Japan’s new Emperor Naruhito ascends Chrysanthemum Throne
It was the first time in more than 200 years that a member of the world’s oldest royal family has chosen to step down, and solemn rituals accompanied both Akihito’s abdication and Naruhito’s enthronement.
Naruhito officially became emperor at midnight, when the country also began the new imperial era of Reiwa or “beautiful harmony”, but the transition was formalised in a Wednesday ceremony.
The ritual, off-limits to all royal women, saw 59-year-old Naruhito accept the regalia relinquished by his father a day earlier: a sacred sword and jewel as well as the seal of the state and the imperial seal.
Naruhito then delivered his first address to the nation, vowing to “act according to the Constitution” while “always turning my thoughts to the people and standing with them”.
The new monarch wore formal Western clothing including a heavy gold chain of office during the ceremony and his speech.
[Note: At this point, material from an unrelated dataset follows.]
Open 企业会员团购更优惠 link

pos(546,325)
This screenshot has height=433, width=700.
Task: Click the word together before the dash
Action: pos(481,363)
He was joined by Empress Masako, wearing a long white gown and diamond-studded tiara, for his address.
The nation’s 126th emperor said he would “reflect deeply” on the example set by his popular father Akihito, and that assuming the throne filled him with a “sense of solemnity”.
Prime Minister Shinzo Abe, replying on behalf of the people, said: “We are determined to create a bright future for a proud Japan filled with peace and hope at a time when the international situation is changing dramatically.”
After heavy rain dampened celebrations for the abdication on Tuesday, Japanese took advantage of sunnier weather to flock to the Meiji Shrine in the heart of the capital, where free sake was served ahead of a display of horseback archery.
Others watched the ceremonies and speech, which were conducted behind closed doors at the palace, on big screens outside Shinjuku, the world’s busiest station.
“I am someone who loves history and what we are experiencing now will be talked about for a long time,” 21-year-old law student Mito Okuno told AFP.
“That’s why I wanted to come in person,” added Okuno, resplendent in a striped kimono, who came some 600 kilometres (370 miles) from the town of Himeji to experience the moment.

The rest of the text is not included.